• What to produce: Extract every line of the records below verbatim, without changing or omitting anything.

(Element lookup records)

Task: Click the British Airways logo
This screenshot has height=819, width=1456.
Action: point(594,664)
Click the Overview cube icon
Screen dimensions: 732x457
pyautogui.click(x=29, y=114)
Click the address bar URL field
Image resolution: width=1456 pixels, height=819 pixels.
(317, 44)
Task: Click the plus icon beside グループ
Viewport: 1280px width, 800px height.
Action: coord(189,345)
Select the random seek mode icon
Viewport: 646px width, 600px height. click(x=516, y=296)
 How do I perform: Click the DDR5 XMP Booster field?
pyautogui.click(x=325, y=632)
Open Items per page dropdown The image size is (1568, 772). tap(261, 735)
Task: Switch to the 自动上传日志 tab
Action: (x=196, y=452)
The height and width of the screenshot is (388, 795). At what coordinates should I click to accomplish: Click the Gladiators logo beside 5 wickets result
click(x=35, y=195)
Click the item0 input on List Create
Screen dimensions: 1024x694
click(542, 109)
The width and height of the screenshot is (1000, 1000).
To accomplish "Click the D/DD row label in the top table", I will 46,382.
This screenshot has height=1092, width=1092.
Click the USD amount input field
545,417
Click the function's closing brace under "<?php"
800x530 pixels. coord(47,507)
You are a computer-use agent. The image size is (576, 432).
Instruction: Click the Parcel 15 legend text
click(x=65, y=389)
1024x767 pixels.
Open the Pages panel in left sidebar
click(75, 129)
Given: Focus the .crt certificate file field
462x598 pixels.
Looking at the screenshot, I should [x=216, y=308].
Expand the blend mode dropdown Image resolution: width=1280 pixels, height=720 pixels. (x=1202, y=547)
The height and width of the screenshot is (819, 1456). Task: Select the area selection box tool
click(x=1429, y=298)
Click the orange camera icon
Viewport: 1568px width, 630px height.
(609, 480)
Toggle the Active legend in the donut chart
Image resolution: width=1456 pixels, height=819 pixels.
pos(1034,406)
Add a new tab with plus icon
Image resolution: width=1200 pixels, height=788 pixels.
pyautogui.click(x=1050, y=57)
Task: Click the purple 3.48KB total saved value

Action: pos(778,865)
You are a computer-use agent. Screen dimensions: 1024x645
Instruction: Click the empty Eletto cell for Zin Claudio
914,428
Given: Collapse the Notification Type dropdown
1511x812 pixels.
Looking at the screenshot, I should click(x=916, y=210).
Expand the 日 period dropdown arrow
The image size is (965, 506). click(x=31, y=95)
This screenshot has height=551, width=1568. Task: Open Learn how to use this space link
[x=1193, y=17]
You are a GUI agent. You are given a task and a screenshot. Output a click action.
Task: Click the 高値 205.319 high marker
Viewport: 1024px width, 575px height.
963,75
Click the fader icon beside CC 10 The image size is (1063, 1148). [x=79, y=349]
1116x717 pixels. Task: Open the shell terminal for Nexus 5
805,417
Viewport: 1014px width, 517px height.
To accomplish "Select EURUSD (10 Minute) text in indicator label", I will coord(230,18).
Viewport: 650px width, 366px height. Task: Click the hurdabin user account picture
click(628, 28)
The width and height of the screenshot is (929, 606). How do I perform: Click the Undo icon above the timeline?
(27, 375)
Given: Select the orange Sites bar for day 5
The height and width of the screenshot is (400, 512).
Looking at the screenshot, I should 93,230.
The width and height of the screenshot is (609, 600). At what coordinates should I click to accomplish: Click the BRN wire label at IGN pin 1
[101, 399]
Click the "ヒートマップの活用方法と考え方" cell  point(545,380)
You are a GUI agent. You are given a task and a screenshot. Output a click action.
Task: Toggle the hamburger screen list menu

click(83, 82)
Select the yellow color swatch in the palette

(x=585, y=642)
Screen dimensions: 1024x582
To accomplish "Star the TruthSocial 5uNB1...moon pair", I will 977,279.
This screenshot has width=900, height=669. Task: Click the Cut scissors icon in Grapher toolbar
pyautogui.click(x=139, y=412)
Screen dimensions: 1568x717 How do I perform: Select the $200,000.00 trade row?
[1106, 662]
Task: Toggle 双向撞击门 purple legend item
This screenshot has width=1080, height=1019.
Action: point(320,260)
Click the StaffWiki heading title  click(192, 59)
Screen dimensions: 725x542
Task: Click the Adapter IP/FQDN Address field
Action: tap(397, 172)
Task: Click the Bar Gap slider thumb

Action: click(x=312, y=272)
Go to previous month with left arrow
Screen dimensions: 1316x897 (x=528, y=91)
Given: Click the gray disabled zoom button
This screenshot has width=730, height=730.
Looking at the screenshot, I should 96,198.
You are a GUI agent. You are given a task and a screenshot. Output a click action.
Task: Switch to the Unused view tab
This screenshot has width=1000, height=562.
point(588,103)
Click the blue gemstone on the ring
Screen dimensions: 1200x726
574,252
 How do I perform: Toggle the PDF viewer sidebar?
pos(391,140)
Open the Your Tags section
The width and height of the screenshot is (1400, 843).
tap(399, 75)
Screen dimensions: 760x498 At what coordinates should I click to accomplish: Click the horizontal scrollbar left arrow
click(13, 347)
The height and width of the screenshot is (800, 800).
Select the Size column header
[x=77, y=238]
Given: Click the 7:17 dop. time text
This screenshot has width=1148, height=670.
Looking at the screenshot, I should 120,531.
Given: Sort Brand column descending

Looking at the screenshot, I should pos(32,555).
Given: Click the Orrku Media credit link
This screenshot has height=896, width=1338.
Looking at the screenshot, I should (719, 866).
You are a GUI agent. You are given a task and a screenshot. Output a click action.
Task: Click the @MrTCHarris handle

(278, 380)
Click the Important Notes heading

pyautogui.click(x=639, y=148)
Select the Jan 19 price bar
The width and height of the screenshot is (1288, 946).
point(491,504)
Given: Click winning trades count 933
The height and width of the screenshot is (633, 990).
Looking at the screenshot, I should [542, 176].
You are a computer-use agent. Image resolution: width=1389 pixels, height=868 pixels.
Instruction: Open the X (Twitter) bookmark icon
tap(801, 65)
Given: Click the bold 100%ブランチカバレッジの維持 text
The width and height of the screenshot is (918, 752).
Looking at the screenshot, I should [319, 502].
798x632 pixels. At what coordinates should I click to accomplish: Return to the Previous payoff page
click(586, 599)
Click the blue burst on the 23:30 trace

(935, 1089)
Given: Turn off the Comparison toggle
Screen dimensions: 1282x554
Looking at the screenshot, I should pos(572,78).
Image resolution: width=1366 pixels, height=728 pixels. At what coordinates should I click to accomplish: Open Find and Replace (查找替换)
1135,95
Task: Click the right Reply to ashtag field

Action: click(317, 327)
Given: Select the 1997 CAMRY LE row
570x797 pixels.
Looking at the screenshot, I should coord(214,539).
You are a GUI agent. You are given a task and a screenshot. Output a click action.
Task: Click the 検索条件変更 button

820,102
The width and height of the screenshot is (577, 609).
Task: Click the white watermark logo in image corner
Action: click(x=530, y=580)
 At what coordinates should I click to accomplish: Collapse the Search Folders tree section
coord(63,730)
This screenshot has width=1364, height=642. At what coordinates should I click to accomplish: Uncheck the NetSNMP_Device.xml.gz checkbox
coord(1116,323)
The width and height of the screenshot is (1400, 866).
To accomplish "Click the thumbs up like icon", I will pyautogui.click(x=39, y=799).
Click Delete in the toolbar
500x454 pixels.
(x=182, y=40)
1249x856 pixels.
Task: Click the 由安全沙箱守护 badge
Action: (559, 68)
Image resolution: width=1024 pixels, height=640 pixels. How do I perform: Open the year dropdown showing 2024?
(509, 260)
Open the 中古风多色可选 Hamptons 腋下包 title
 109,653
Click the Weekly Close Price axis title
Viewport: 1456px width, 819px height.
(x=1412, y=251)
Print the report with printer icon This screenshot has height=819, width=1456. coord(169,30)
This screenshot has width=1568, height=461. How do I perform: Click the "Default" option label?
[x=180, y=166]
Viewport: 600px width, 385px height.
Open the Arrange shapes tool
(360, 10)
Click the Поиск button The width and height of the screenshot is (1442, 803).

• Result of this task:
Task: Click the British Airways logo
This screenshot has height=819, width=1456.
Action: point(594,664)
Click the Overview cube icon
Screen dimensions: 732x457
pyautogui.click(x=29, y=114)
Click the address bar URL field
Image resolution: width=1456 pixels, height=819 pixels.
(317, 44)
Task: Click the plus icon beside グループ
Viewport: 1280px width, 800px height.
Action: coord(189,345)
Select the random seek mode icon
Viewport: 646px width, 600px height. click(x=516, y=296)
 How do I perform: Click the DDR5 XMP Booster field?
pyautogui.click(x=325, y=632)
Open Items per page dropdown The image size is (1568, 772). tap(261, 735)
Task: Switch to the 自动上传日志 tab
Action: (x=196, y=452)
The height and width of the screenshot is (388, 795). At what coordinates should I click to accomplish: Click the Gladiators logo beside 5 wickets result
click(x=35, y=195)
Click the item0 input on List Create
Screen dimensions: 1024x694
click(542, 109)
The width and height of the screenshot is (1000, 1000).
To accomplish "Click the D/DD row label in the top table", I will 46,382.
This screenshot has height=1092, width=1092.
Click the USD amount input field
545,417
Click the function's closing brace under "<?php"
800x530 pixels. coord(47,507)
You are a computer-use agent. The image size is (576, 432).
Instruction: Click the Parcel 15 legend text
click(x=65, y=389)
1024x767 pixels.
Open the Pages panel in left sidebar
click(75, 129)
Given: Focus the .crt certificate file field
462x598 pixels.
Looking at the screenshot, I should [x=216, y=308].
Expand the blend mode dropdown Image resolution: width=1280 pixels, height=720 pixels. (x=1202, y=547)
The height and width of the screenshot is (819, 1456). Task: Select the area selection box tool
click(x=1429, y=298)
Click the orange camera icon
Viewport: 1568px width, 630px height.
(609, 480)
Toggle the Active legend in the donut chart
Image resolution: width=1456 pixels, height=819 pixels.
pos(1034,406)
Add a new tab with plus icon
Image resolution: width=1200 pixels, height=788 pixels.
pyautogui.click(x=1050, y=57)
Task: Click the purple 3.48KB total saved value

Action: pos(778,865)
You are a computer-use agent. Screen dimensions: 1024x645
Instruction: Click the empty Eletto cell for Zin Claudio
914,428
Given: Collapse the Notification Type dropdown
1511x812 pixels.
Looking at the screenshot, I should click(x=916, y=210).
Expand the 日 period dropdown arrow
The image size is (965, 506). click(x=31, y=95)
This screenshot has height=551, width=1568. Task: Open Learn how to use this space link
[x=1193, y=17]
You are a GUI agent. You are given a task and a screenshot. Output a click action.
Task: Click the 高値 205.319 high marker
Viewport: 1024px width, 575px height.
963,75
Click the fader icon beside CC 10 The image size is (1063, 1148). [x=79, y=349]
1116x717 pixels. Task: Open the shell terminal for Nexus 5
805,417
Viewport: 1014px width, 517px height.
To accomplish "Select EURUSD (10 Minute) text in indicator label", I will coord(230,18).
Viewport: 650px width, 366px height. Task: Click the hurdabin user account picture
click(628, 28)
The width and height of the screenshot is (929, 606). How do I perform: Click the Undo icon above the timeline?
(27, 375)
Given: Select the orange Sites bar for day 5
The height and width of the screenshot is (400, 512).
Looking at the screenshot, I should 93,230.
The width and height of the screenshot is (609, 600). At what coordinates should I click to accomplish: Click the BRN wire label at IGN pin 1
[101, 399]
Click the "ヒートマップの活用方法と考え方" cell  point(545,380)
You are a GUI agent. You are given a task and a screenshot. Output a click action.
Task: Toggle the hamburger screen list menu

click(83, 82)
Select the yellow color swatch in the palette

(x=585, y=642)
Screen dimensions: 1024x582
To accomplish "Star the TruthSocial 5uNB1...moon pair", I will 977,279.
This screenshot has width=900, height=669. Task: Click the Cut scissors icon in Grapher toolbar
pyautogui.click(x=139, y=412)
Screen dimensions: 1568x717 How do I perform: Select the $200,000.00 trade row?
[1106, 662]
Task: Toggle 双向撞击门 purple legend item
This screenshot has width=1080, height=1019.
Action: point(320,260)
Click the StaffWiki heading title  click(192, 59)
Screen dimensions: 725x542
Task: Click the Adapter IP/FQDN Address field
Action: tap(397, 172)
Task: Click the Bar Gap slider thumb

Action: click(x=312, y=272)
Go to previous month with left arrow
Screen dimensions: 1316x897 (x=528, y=91)
Given: Click the gray disabled zoom button
This screenshot has width=730, height=730.
Looking at the screenshot, I should 96,198.
You are a GUI agent. You are given a task and a screenshot. Output a click action.
Task: Switch to the Unused view tab
This screenshot has width=1000, height=562.
point(588,103)
Click the blue gemstone on the ring
Screen dimensions: 1200x726
574,252
 How do I perform: Toggle the PDF viewer sidebar?
pos(391,140)
Open the Your Tags section
The width and height of the screenshot is (1400, 843).
tap(399, 75)
Screen dimensions: 760x498 At what coordinates should I click to accomplish: Click the horizontal scrollbar left arrow
click(13, 347)
The height and width of the screenshot is (800, 800).
Select the Size column header
[x=77, y=238]
Given: Click the 7:17 dop. time text
This screenshot has width=1148, height=670.
Looking at the screenshot, I should 120,531.
Given: Sort Brand column descending

Looking at the screenshot, I should pos(32,555).
Given: Click the Orrku Media credit link
This screenshot has height=896, width=1338.
Looking at the screenshot, I should (719, 866).
You are a GUI agent. You are given a task and a screenshot. Output a click action.
Task: Click the @MrTCHarris handle

(278, 380)
Click the Important Notes heading

pyautogui.click(x=639, y=148)
Select the Jan 19 price bar
The width and height of the screenshot is (1288, 946).
point(491,504)
Given: Click winning trades count 933
The height and width of the screenshot is (633, 990).
Looking at the screenshot, I should [542, 176].
You are a computer-use agent. Image resolution: width=1389 pixels, height=868 pixels.
Instruction: Open the X (Twitter) bookmark icon
tap(801, 65)
Given: Click the bold 100%ブランチカバレッジの維持 text
The width and height of the screenshot is (918, 752).
Looking at the screenshot, I should [319, 502].
798x632 pixels. At what coordinates should I click to accomplish: Return to the Previous payoff page
click(586, 599)
Click the blue burst on the 23:30 trace

(935, 1089)
Given: Turn off the Comparison toggle
Screen dimensions: 1282x554
Looking at the screenshot, I should pos(572,78).
Image resolution: width=1366 pixels, height=728 pixels. At what coordinates should I click to accomplish: Open Find and Replace (查找替换)
1135,95
Task: Click the right Reply to ashtag field

Action: click(317, 327)
Given: Select the 1997 CAMRY LE row
570x797 pixels.
Looking at the screenshot, I should coord(214,539).
You are a GUI agent. You are given a task and a screenshot. Output a click action.
Task: Click the 検索条件変更 button

820,102
The width and height of the screenshot is (577, 609).
Task: Click the white watermark logo in image corner
Action: click(x=530, y=580)
 At what coordinates should I click to accomplish: Collapse the Search Folders tree section
coord(63,730)
This screenshot has width=1364, height=642. At what coordinates should I click to accomplish: Uncheck the NetSNMP_Device.xml.gz checkbox
coord(1116,323)
The width and height of the screenshot is (1400, 866).
To accomplish "Click the thumbs up like icon", I will pyautogui.click(x=39, y=799).
Click Delete in the toolbar
500x454 pixels.
(x=182, y=40)
1249x856 pixels.
Task: Click the 由安全沙箱守护 badge
Action: (559, 68)
Image resolution: width=1024 pixels, height=640 pixels. How do I perform: Open the year dropdown showing 2024?
(509, 260)
Open the 中古风多色可选 Hamptons 腋下包 title
 109,653
Click the Weekly Close Price axis title
Viewport: 1456px width, 819px height.
(x=1412, y=251)
Print the report with printer icon This screenshot has height=819, width=1456. coord(169,30)
This screenshot has width=1568, height=461. How do I perform: Click the "Default" option label?
[x=180, y=166]
Viewport: 600px width, 385px height.
Open the Arrange shapes tool
(360, 10)
Click the Поиск button The width and height of the screenshot is (1442, 803).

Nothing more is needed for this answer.